NEBBIA

 

Nascondi le cose lontane,

tu nebbia impalpabile e scialba,

tu fumo che ancora rampolli,

su l'alba,

da' lampi notturni e da' crolli

d'aeree frane!

Nascondi le cose lontane,

nascondimi ch'è morto!

ch'io veda soltanto la siepe dell'orto,

le mura c'ha piene le crepe

di valeriane.

Nascondi le cose lontane :

le cose son ebbre di pianto!

ch'io veda i due peschi, i due meli,

soltanto ,

che danno i soavi lor mieli

pel nero mio pane.

Nascondi le cose lontane

che vogliono ch'ami e che vada!

ch'io veda là solo quel bianco

di strada,

che un giorno ho da fare tra stanco

don don di campane...

Nascondi le cose lontane,

nascondile, involale al volo

del cuore!
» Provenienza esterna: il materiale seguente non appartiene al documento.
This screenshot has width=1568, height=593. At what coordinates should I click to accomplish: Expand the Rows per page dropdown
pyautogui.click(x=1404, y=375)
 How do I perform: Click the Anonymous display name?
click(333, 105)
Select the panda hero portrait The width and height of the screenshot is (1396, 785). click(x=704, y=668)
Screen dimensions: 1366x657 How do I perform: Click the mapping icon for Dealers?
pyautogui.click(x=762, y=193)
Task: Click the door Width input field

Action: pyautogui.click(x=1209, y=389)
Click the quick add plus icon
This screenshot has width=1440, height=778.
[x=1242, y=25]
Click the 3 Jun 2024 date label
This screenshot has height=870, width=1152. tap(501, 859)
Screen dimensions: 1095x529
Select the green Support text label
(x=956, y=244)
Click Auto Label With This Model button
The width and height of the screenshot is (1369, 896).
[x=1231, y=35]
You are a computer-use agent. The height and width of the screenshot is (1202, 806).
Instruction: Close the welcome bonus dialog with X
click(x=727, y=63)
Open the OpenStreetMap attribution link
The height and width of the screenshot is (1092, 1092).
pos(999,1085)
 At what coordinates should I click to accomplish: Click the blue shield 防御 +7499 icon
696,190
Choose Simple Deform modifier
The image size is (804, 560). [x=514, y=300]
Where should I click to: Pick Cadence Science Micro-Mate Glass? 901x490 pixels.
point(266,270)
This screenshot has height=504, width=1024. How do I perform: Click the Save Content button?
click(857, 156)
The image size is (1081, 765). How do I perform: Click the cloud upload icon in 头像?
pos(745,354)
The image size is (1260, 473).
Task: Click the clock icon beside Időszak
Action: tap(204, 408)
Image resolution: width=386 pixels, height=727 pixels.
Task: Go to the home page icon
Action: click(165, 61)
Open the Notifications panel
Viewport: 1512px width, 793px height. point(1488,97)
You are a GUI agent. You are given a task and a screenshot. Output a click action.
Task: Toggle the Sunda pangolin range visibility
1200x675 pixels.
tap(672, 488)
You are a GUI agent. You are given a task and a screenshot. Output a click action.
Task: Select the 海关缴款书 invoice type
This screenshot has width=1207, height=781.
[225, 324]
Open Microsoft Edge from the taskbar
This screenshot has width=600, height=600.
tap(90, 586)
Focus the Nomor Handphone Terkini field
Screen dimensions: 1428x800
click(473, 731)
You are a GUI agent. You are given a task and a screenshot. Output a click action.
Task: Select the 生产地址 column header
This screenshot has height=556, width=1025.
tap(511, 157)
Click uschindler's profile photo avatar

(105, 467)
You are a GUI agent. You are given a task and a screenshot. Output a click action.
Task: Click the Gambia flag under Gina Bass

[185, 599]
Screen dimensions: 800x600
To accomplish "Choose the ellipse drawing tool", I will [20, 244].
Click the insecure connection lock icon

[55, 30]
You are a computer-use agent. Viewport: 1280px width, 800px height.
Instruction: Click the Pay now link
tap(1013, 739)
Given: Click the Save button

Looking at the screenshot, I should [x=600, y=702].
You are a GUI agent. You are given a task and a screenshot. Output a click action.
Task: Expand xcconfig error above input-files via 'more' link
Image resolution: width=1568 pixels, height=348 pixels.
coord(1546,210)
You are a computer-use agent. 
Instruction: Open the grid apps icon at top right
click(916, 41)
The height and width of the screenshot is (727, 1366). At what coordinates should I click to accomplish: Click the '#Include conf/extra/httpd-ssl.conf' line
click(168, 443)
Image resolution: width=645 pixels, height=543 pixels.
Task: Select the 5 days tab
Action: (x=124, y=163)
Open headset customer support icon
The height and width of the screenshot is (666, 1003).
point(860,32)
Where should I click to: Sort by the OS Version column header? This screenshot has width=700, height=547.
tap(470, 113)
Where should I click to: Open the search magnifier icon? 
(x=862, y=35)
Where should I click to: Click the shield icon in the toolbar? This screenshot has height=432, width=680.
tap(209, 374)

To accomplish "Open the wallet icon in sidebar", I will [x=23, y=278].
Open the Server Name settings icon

Ch'io veda il cipresso

là, solo,

qui, solo quest'otto, cui presso

sonnecchia il mio cane.

Giovanni Pascoli

 

Commento

E’ una delle più belle, allusive e simboliche poesie del Pascoli. Raccoglie un po’ tutti i miti della sua poesia. La nebbia costituisce una sorta di barriera tra lui e la realtà per tenerlo al di qua della siepe, cioè di quello che è il suo ambito, il suo nido, con le certezze che lui si era fino ad ora creato. Difatti per il poeta la realtà è sempre stata negativa: Pascoli rifiuta il suo passato perché contiene episodi di dolore, lo rifiuta proprio per la sua negatività. Tutte le cose per lui sono state sempre impregnate di pianto e dolore. Nascosto ormai nel suo “cantuccio” di Castelvecchio, rassegnato al declino della sua vita e proteso alla ricerca di una pace, Pascoli prega la nebbia affinché gli nasconda le cose lontane piene di pianto, piene dei colori cupi e tristi della morte: l’infanzia e la giovinezza angosciosa, i loro dolori non ancora spenti, la memoria ancora lacerante. Restano solo davanti al suo sguardo le piccole immagini quotidiane, simbolo della pace ritrovata, e quel cimitero dove compirà l’ultimo viaggio, seguendo quel “bianco di strada.